Saved entries
· · ·

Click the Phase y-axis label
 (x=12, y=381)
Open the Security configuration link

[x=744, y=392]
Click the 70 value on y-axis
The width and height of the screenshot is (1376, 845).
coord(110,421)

· · ·

▶ _Exercise aim_:
Transcribe the records above exactly.

▶ _Answer space_:
Click the Phase y-axis label
 (x=12, y=381)
Open the Security configuration link

[x=744, y=392]
Click the 70 value on y-axis
The width and height of the screenshot is (1376, 845).
coord(110,421)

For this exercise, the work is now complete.